(Directions): Rewrite the array support patch reply between "I didn't apply" and "each input datatype.", inclusive, with "datatype" changed to "data type".

(Document passage):
Re: array support patch phase 1 patch

From: Tom Lane <tgl(at)sss(dot)pgh(dot)pa(dot)us>
To: Joe Conway <mail(at)joeconway(dot)com>
Cc: "Patches (PostgreSQL)" <pgsql-patches(at)postgresql(dot)org>
Subject: Re: array support patch phase 1 patch
Date: 2003-04-09 19:00:20
Message-ID: 9274.1049914820@sss.pgh.pa.us
Views: Raw Message | Whole Thread | Download mbox | Resend email
Thread:
Lists: pgsql-patches

Joe Conway <mail(at)joeconway(dot)com> writes:
> Here's an updated patch that fixes the above mentioned issues. I also
> added significantly more functionality.

I've applied much but not all of this. Some comments:

I didn't apply any of the aggregate changes, because I'm unsure of how
we actually want to do that. AFAICT you've set it up so that the
polymorphism of the transition function is hidden within the aggregate,
and one must still create a separate aggregate for each input datatype.
Couldn't we fix things so that a polymorphic transition function leads
to a polymorphic aggregate? I'm not totally sure that makes sense, but
it seems worth thinking about.

Also I didn't put in the bool_op stuff. That seemed pretty messy; in
particular I didn't care for looking at the operator names to decide
what to do. Another problem is that the actual lookup of the scalar
operators would be schema search path dependent. I'd feel more
comfortable with something that created a tighter binding of the array
operators to the underlying scalar operators. Not sure how to do it,
though.

There are a number of remaining annoyances in array type assignment and
coercion. Here's one:

create table t1 (p point[]);
insert into t1 values(array['(3,4)','(4,5)','(6,7)']);
ERROR: column "p" is of type point[] but expression is of type text[]
You will need to rewrite or cast the expression
Instead you have to write
insert into t1 values(array['(3,4)'::point,'(4,5)','(6,7)']);

I'm not sure if there's any way around this, but it certainly reduces the
usefulness of untyped literals. Right offhand it seems like maybe we could
invent an UNKNOWNARRAY type so as to postpone the decision about what the
array's type should be --- but I'm worried about possible side-effects.

(Dataset content):

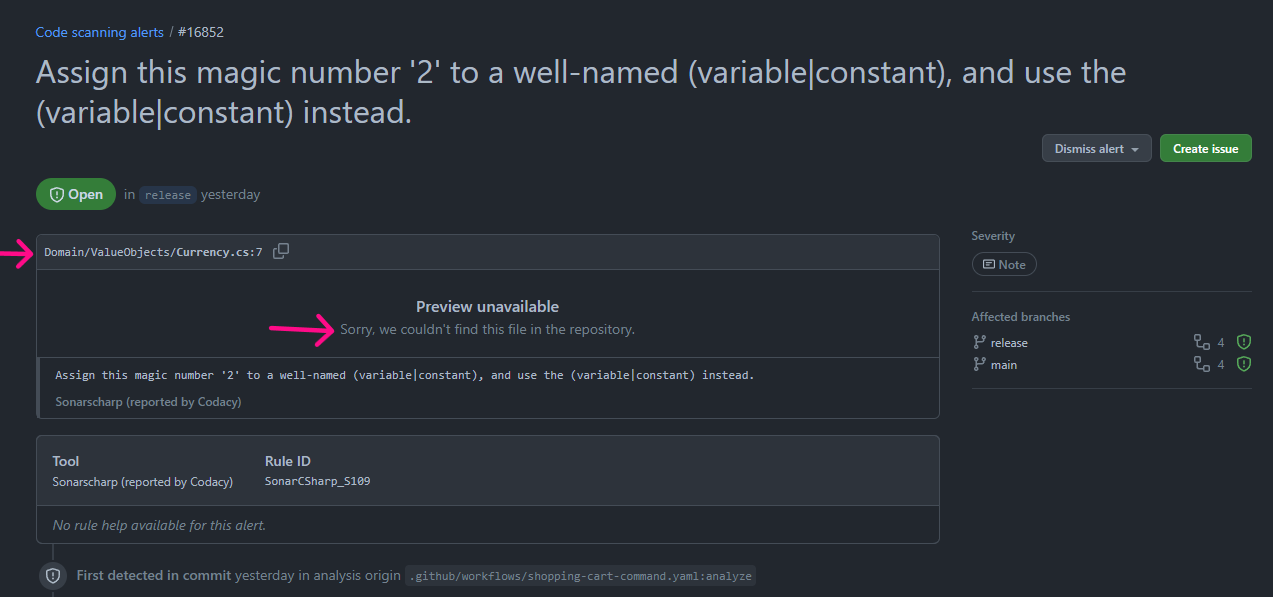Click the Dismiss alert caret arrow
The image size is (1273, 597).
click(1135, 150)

==

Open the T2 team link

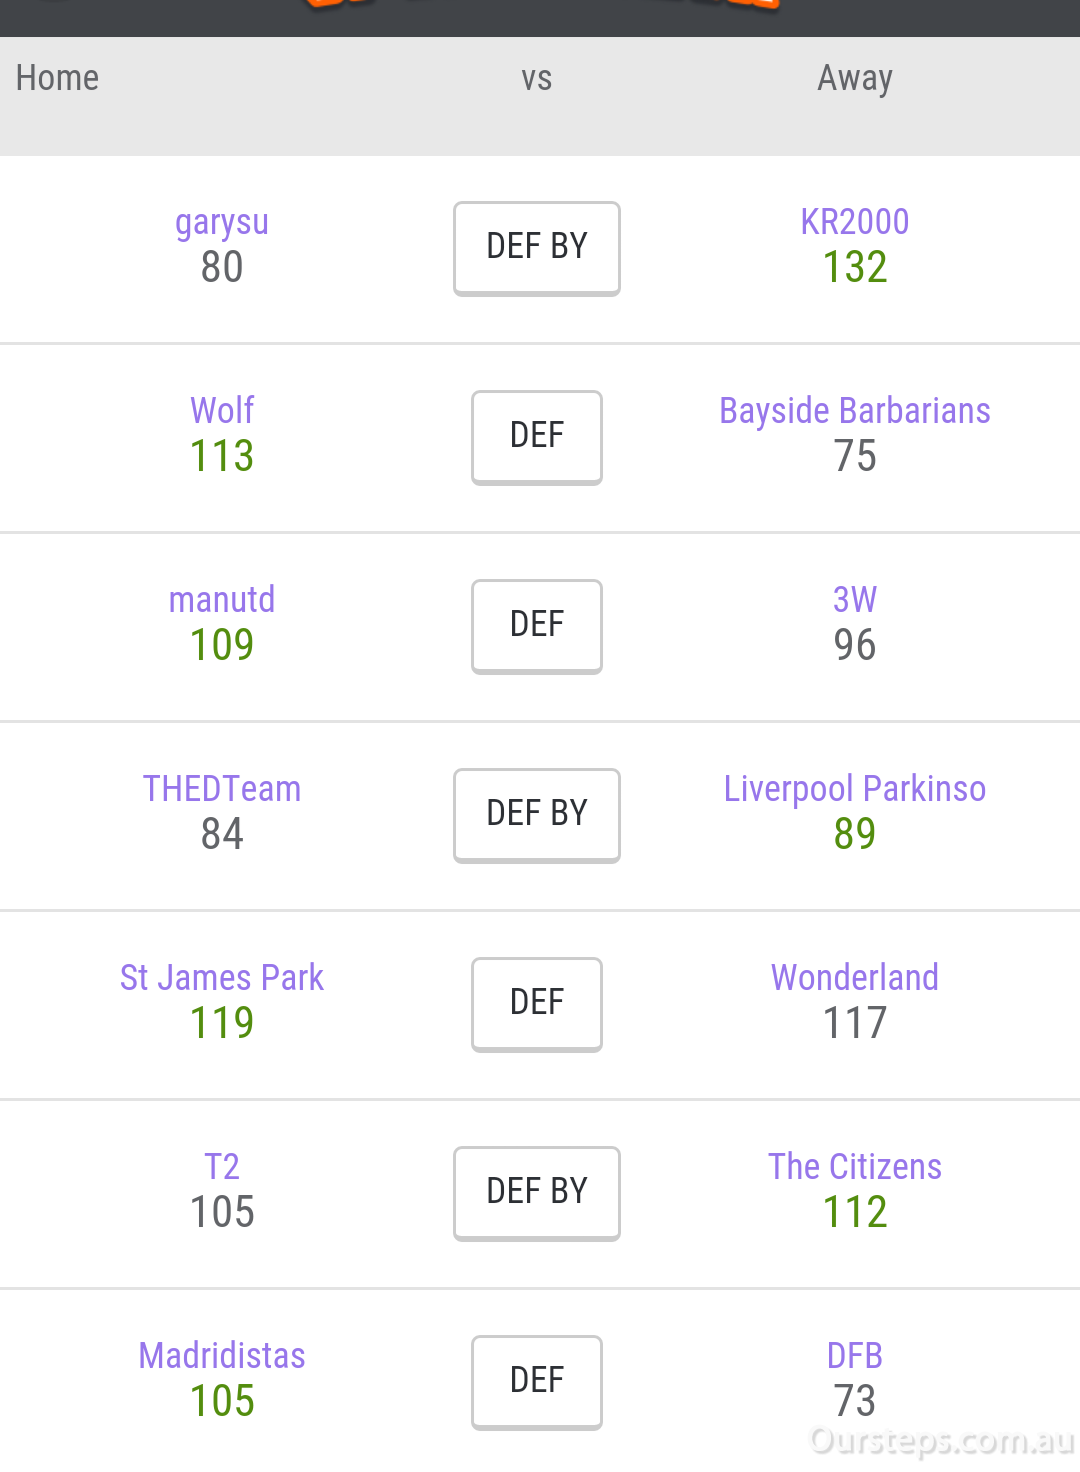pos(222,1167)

==

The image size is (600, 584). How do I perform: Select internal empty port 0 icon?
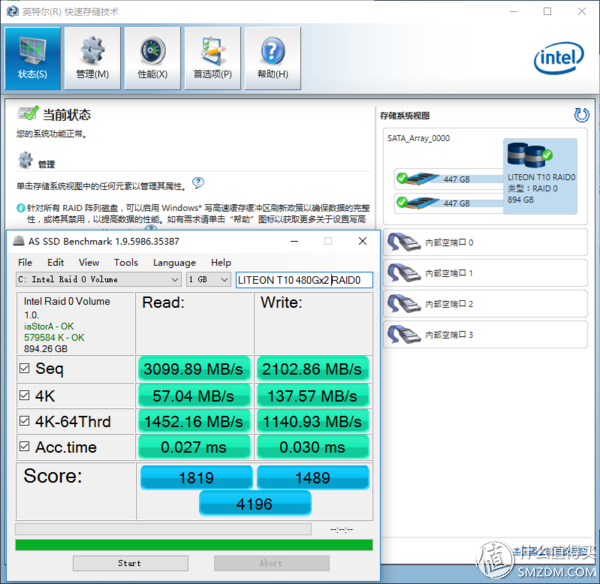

(Response to the exercise):
I didn't apply any of the aggregate changes, because I'm unsure of how
we actually want to do that. AFAICT you've set it up so that the
polymorphism of the transition function is hidden within the aggregate,
and one must still create a separate aggregate for each input data type.